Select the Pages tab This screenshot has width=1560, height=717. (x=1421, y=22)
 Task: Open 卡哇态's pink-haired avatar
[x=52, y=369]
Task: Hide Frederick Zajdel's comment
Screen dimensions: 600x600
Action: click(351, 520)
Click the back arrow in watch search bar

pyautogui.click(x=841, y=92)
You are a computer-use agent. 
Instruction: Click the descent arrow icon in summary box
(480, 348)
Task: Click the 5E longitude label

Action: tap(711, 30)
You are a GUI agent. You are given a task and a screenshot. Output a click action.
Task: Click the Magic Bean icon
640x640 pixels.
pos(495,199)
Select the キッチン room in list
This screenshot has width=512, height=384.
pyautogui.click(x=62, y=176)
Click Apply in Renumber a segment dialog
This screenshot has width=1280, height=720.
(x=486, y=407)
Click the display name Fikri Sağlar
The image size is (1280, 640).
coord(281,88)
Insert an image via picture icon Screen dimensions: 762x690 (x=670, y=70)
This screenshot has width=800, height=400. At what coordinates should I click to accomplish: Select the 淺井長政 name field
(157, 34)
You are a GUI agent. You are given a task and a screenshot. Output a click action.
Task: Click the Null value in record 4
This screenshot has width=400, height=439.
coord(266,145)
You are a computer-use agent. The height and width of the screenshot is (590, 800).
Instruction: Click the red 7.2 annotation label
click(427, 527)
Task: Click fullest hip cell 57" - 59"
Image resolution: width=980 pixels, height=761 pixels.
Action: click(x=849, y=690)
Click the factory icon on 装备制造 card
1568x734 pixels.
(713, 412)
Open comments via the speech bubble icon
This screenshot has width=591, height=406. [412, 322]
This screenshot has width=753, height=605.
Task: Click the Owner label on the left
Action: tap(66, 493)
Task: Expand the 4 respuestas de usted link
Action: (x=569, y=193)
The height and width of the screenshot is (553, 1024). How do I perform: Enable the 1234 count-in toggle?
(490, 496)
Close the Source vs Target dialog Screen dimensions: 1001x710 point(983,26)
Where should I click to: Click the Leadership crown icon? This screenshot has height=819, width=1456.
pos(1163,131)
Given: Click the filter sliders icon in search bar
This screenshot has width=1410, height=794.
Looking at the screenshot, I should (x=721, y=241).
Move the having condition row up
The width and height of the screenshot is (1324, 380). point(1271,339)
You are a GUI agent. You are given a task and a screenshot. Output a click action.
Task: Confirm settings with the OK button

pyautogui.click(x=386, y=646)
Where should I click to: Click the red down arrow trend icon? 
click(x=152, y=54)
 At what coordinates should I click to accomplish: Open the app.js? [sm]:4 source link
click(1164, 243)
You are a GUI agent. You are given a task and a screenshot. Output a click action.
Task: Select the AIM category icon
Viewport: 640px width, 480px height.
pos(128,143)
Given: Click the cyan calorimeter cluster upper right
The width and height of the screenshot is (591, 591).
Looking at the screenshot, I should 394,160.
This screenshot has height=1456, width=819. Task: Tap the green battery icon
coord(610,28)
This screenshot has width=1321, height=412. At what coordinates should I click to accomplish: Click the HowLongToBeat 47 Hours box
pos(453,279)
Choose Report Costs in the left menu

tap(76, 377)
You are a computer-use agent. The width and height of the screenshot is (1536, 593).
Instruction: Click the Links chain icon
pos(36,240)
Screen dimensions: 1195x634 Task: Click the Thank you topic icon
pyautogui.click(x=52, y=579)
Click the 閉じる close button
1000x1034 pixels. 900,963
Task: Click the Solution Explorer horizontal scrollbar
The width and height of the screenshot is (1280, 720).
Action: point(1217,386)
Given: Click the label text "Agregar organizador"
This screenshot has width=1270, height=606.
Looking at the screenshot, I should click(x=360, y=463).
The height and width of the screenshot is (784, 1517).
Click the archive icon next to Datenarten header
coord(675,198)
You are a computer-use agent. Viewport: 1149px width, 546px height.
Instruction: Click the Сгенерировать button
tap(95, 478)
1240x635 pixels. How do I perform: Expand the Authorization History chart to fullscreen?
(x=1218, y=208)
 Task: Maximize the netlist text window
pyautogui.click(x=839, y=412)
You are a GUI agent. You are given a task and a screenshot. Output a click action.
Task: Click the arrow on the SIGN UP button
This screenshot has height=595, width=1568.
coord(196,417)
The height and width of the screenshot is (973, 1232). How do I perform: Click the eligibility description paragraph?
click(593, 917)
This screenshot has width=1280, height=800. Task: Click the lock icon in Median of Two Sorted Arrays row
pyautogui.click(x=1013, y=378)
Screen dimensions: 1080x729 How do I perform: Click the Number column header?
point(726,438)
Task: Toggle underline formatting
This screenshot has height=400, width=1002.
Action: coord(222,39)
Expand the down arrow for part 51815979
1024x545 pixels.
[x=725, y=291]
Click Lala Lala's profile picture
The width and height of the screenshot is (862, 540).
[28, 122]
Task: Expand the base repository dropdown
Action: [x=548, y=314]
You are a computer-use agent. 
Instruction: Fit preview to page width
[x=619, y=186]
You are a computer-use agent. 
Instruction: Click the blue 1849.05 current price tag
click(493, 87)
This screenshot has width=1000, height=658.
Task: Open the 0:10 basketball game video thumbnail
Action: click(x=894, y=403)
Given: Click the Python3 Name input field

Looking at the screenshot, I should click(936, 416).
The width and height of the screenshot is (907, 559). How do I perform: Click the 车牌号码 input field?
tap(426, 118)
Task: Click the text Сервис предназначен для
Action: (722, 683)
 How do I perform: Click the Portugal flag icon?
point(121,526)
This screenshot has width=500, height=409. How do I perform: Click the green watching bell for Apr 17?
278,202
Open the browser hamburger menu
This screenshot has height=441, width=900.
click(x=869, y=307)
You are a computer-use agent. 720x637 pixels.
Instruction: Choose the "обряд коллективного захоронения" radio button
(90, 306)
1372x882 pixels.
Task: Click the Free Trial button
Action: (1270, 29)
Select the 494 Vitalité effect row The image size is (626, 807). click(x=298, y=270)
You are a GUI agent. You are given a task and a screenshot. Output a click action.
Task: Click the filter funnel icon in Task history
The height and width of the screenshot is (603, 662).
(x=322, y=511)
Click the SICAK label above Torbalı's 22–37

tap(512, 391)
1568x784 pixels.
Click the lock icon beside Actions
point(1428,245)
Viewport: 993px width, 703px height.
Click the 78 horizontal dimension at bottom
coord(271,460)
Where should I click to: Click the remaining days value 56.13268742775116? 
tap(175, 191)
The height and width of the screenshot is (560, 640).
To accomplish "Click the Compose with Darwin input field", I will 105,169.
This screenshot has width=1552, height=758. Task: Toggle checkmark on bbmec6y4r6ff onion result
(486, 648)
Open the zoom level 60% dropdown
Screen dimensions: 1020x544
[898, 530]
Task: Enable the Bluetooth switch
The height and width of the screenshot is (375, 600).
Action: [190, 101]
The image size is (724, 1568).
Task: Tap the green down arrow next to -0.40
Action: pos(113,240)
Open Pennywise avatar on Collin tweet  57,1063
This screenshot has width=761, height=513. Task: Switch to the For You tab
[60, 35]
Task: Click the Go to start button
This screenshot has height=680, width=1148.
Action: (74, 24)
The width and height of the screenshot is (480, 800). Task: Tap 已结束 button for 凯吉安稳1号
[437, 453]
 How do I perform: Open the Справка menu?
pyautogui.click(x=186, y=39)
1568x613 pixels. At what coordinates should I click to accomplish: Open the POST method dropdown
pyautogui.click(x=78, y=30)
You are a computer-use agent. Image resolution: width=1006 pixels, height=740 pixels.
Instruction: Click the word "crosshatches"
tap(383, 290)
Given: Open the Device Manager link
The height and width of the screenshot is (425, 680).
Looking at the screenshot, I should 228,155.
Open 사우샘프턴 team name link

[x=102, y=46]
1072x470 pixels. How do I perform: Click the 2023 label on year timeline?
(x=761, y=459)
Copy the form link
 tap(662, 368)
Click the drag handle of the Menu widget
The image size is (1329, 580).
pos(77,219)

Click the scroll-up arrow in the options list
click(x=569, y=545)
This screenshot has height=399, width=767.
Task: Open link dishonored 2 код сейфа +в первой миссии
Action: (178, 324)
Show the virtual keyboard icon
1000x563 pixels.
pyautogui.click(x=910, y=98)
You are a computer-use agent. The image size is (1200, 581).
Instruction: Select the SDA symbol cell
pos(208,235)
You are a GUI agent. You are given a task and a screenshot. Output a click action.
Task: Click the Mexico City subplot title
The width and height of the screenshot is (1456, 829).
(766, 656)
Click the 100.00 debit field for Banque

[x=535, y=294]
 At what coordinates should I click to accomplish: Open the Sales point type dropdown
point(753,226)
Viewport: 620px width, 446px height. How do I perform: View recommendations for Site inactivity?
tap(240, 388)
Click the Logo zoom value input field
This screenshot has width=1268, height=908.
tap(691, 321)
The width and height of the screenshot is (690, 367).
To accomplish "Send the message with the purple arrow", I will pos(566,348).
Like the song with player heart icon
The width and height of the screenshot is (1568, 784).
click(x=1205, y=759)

Exercise objective:
Where in the records does the string "filter" appear? Copy every line that has it.

Expected answer:
Given: Click the filter sliders icon in search bar
Task: Click the filter funnel icon in Task history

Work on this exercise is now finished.